**Work instruction:**
For the entries below, the expected answer is the line with "Click the cube products icon in sidebar", the line with "Task: Select the 방송통신대 headset icon", and every line between them, exactly as written, and nothing more.

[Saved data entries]
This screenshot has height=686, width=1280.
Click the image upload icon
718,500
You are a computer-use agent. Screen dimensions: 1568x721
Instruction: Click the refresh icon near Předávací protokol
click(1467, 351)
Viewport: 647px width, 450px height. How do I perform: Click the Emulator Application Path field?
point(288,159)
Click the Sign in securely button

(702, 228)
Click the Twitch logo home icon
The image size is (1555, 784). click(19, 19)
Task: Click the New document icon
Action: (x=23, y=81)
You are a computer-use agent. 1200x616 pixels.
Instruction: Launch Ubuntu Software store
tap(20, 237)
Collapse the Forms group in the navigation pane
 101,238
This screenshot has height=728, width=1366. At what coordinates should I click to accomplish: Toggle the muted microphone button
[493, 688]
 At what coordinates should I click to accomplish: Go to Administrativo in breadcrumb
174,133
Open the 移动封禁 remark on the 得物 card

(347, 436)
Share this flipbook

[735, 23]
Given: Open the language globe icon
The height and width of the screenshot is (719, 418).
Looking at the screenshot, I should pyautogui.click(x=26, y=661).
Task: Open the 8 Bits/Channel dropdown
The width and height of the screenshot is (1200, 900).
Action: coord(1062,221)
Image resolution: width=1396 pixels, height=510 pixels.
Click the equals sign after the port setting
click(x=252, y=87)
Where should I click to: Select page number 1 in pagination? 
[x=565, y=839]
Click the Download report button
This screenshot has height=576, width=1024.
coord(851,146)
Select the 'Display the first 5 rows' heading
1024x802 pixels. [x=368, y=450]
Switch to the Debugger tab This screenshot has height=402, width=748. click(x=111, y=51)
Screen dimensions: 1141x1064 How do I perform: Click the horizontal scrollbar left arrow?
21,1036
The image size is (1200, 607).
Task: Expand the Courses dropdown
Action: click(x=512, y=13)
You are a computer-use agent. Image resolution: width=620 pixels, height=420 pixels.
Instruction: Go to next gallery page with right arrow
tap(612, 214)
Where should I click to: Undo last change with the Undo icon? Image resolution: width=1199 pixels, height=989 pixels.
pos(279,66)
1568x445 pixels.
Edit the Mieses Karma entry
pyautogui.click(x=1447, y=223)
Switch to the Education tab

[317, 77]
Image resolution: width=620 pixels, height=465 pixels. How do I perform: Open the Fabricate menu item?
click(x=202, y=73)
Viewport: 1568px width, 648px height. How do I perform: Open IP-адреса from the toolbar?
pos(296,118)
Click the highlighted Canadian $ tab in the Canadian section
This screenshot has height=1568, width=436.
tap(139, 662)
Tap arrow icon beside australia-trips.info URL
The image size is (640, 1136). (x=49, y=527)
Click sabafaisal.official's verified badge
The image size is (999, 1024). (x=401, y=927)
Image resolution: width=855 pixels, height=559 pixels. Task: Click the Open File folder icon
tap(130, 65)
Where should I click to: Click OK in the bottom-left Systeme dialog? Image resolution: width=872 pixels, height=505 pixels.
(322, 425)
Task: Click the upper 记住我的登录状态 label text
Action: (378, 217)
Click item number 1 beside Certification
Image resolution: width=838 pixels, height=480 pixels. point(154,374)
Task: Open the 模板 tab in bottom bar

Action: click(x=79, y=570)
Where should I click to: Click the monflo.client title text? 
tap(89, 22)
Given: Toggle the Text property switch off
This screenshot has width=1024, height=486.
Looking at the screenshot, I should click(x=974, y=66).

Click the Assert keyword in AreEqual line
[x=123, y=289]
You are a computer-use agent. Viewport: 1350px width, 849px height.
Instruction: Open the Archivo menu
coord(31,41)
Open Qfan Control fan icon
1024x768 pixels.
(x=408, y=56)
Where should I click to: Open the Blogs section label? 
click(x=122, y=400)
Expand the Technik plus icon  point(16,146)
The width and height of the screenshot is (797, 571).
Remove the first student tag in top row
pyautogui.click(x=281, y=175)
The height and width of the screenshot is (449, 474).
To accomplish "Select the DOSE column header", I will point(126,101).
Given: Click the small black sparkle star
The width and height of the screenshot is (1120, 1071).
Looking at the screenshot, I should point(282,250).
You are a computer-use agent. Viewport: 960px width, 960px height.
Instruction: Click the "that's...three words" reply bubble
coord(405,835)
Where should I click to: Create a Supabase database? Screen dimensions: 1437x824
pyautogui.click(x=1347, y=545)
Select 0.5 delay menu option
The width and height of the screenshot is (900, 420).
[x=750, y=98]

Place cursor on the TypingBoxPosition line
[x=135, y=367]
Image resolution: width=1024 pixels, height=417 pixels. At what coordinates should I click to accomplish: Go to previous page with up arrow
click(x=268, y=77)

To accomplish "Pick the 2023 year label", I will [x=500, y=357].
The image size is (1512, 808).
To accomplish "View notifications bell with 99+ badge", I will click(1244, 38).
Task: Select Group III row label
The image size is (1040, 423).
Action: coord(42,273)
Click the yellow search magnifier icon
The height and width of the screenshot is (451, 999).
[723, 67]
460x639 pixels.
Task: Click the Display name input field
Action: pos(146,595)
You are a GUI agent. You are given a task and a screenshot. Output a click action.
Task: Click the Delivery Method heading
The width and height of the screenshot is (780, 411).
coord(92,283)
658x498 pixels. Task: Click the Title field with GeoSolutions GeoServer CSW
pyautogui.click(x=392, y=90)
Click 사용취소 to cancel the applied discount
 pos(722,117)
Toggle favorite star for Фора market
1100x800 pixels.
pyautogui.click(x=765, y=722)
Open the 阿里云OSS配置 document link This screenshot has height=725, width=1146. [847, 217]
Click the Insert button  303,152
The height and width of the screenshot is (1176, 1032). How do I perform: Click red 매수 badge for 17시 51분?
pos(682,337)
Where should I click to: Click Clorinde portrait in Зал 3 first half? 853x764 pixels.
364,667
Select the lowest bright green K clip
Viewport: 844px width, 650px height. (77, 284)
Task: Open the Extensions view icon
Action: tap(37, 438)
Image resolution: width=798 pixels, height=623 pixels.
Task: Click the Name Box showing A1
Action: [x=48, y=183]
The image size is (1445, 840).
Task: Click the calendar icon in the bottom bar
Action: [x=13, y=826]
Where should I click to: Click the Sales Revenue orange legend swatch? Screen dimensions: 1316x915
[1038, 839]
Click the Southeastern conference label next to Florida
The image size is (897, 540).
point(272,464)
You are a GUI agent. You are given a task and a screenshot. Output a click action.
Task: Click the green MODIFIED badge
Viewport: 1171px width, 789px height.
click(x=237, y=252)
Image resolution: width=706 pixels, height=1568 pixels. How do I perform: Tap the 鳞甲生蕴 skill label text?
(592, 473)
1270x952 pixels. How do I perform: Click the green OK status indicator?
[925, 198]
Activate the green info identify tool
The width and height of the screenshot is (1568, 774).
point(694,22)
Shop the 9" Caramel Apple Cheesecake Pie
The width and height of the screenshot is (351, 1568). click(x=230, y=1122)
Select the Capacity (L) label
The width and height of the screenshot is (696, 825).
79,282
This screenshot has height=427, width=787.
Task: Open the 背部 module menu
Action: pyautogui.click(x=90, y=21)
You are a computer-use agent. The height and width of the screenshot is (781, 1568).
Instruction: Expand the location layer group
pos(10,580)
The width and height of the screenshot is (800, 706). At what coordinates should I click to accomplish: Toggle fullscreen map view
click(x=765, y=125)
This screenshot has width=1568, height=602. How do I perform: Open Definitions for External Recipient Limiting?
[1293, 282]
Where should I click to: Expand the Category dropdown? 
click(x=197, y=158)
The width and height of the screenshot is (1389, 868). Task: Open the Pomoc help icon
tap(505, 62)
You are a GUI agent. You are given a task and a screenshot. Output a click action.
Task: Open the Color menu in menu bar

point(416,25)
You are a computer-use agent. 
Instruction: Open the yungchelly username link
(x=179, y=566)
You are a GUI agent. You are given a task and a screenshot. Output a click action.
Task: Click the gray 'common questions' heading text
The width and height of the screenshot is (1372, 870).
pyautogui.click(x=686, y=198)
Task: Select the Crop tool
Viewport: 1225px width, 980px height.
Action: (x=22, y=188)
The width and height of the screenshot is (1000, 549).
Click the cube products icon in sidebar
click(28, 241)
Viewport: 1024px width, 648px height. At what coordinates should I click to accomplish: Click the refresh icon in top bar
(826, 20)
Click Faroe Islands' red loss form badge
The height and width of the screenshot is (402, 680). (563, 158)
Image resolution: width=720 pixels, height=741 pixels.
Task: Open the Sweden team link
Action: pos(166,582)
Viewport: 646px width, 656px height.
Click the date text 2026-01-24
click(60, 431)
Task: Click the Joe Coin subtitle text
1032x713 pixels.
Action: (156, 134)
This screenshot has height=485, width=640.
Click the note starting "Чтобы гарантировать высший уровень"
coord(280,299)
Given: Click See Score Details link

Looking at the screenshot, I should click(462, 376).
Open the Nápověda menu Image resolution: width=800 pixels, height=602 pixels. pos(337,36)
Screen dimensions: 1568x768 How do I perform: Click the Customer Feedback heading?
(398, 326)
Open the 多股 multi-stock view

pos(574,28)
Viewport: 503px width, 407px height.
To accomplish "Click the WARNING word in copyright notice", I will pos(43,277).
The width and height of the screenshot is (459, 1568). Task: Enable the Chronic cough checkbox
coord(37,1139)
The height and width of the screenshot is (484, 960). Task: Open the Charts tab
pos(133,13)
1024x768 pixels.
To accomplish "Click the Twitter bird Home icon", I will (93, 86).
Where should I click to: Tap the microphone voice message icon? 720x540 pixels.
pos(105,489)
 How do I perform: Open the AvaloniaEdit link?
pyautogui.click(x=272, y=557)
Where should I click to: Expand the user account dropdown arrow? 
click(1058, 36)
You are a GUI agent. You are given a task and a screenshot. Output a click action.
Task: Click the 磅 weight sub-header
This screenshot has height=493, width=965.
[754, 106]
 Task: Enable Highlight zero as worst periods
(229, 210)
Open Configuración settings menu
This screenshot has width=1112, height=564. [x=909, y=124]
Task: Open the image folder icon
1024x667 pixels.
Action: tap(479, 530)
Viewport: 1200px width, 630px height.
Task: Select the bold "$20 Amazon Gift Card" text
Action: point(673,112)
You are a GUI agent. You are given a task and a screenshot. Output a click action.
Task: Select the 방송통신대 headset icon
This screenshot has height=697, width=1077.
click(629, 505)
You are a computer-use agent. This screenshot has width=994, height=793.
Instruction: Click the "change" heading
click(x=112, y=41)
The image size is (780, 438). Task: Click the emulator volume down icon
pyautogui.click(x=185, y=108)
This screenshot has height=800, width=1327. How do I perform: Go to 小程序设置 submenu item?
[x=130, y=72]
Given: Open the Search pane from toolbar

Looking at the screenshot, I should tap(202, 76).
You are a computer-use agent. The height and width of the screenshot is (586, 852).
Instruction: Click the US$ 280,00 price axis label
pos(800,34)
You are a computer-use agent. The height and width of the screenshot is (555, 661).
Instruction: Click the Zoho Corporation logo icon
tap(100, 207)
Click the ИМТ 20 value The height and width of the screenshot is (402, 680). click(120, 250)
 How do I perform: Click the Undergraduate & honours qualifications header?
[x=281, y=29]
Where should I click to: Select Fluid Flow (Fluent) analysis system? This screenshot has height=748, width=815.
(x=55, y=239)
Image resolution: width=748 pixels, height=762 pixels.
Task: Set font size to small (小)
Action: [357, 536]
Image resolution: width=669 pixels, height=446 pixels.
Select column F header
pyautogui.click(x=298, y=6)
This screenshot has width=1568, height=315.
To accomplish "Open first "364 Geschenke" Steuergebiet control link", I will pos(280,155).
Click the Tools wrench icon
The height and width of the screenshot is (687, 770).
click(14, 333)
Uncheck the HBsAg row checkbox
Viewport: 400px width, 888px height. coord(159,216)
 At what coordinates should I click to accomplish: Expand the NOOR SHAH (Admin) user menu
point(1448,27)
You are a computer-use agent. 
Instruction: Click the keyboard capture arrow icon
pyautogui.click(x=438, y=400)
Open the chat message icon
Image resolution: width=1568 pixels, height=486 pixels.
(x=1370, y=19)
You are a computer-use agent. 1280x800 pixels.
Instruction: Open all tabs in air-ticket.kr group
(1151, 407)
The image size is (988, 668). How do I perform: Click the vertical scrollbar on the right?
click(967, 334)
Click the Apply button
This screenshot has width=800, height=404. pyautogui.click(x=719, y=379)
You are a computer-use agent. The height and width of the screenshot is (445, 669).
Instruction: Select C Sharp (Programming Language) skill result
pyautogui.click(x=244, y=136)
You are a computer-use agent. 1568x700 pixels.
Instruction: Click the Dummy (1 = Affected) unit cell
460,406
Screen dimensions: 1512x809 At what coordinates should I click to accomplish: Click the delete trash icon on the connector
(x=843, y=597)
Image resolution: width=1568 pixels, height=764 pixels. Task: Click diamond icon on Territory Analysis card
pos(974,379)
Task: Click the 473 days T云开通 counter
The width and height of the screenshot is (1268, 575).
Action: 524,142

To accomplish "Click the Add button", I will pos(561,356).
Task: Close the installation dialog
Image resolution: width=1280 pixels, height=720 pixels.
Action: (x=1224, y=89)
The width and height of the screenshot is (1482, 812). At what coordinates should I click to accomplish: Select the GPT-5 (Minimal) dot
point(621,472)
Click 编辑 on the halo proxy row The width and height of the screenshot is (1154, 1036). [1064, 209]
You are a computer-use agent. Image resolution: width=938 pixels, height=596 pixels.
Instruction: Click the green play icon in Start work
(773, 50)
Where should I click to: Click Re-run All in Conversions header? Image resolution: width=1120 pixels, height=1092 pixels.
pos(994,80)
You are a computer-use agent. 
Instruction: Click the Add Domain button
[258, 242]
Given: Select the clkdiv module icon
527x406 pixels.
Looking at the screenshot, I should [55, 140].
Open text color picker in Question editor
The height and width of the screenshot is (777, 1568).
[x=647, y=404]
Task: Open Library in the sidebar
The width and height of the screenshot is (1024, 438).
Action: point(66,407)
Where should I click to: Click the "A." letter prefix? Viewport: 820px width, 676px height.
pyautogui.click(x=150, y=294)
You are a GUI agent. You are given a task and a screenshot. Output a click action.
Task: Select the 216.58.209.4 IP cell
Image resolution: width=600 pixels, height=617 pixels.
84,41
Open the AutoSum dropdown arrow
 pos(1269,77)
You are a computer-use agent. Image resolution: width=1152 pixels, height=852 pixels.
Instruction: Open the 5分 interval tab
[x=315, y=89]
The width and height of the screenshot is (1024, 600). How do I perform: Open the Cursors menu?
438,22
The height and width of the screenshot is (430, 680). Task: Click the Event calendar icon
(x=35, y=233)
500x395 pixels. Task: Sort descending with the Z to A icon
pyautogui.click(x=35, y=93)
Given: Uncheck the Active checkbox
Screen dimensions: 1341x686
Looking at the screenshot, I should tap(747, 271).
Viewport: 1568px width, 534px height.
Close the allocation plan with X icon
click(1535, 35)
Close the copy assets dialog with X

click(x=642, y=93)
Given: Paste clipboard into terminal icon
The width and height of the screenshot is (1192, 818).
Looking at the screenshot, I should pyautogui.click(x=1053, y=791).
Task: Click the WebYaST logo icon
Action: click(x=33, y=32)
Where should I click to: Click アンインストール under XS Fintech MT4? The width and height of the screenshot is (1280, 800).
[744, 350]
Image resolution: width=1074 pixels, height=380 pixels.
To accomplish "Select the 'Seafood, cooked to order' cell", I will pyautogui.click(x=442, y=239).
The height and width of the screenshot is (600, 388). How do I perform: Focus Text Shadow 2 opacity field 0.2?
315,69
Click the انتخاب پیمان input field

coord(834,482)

**Answer to the problem:**
Click the cube products icon in sidebar
click(28, 241)
Viewport: 1024px width, 648px height. At what coordinates should I click to accomplish: Click the refresh icon in top bar
(826, 20)
Click Faroe Islands' red loss form badge
The height and width of the screenshot is (402, 680). (563, 158)
Image resolution: width=720 pixels, height=741 pixels.
Task: Open the Sweden team link
Action: pos(166,582)
Viewport: 646px width, 656px height.
Click the date text 2026-01-24
click(60, 431)
Task: Click the Joe Coin subtitle text
1032x713 pixels.
Action: (156, 134)
This screenshot has height=485, width=640.
Click the note starting "Чтобы гарантировать высший уровень"
coord(280,299)
Given: Click See Score Details link

Looking at the screenshot, I should click(462, 376).
Open the Nápověda menu Image resolution: width=800 pixels, height=602 pixels. pos(337,36)
Screen dimensions: 1568x768 How do I perform: Click the Customer Feedback heading?
(398, 326)
Open the 多股 multi-stock view

pos(574,28)
Viewport: 503px width, 407px height.
To accomplish "Click the WARNING word in copyright notice", I will pos(43,277).
The width and height of the screenshot is (459, 1568). Task: Enable the Chronic cough checkbox
coord(37,1139)
The height and width of the screenshot is (484, 960). Task: Open the Charts tab
pos(133,13)
1024x768 pixels.
To accomplish "Click the Twitter bird Home icon", I will (93, 86).
Where should I click to: Tap the microphone voice message icon? 720x540 pixels.
pos(105,489)
 How do I perform: Open the AvaloniaEdit link?
pyautogui.click(x=272, y=557)
Where should I click to: Expand the user account dropdown arrow? 
click(1058, 36)
You are a GUI agent. You are given a task and a screenshot. Output a click action.
Task: Click the 磅 weight sub-header
This screenshot has height=493, width=965.
[754, 106]
 Task: Enable Highlight zero as worst periods
(229, 210)
Open Configuración settings menu
This screenshot has width=1112, height=564. [x=909, y=124]
Task: Open the image folder icon
1024x667 pixels.
Action: tap(479, 530)
Viewport: 1200px width, 630px height.
Task: Select the bold "$20 Amazon Gift Card" text
Action: point(673,112)
You are a GUI agent. You are given a task and a screenshot. Output a click action.
Task: Select the 방송통신대 headset icon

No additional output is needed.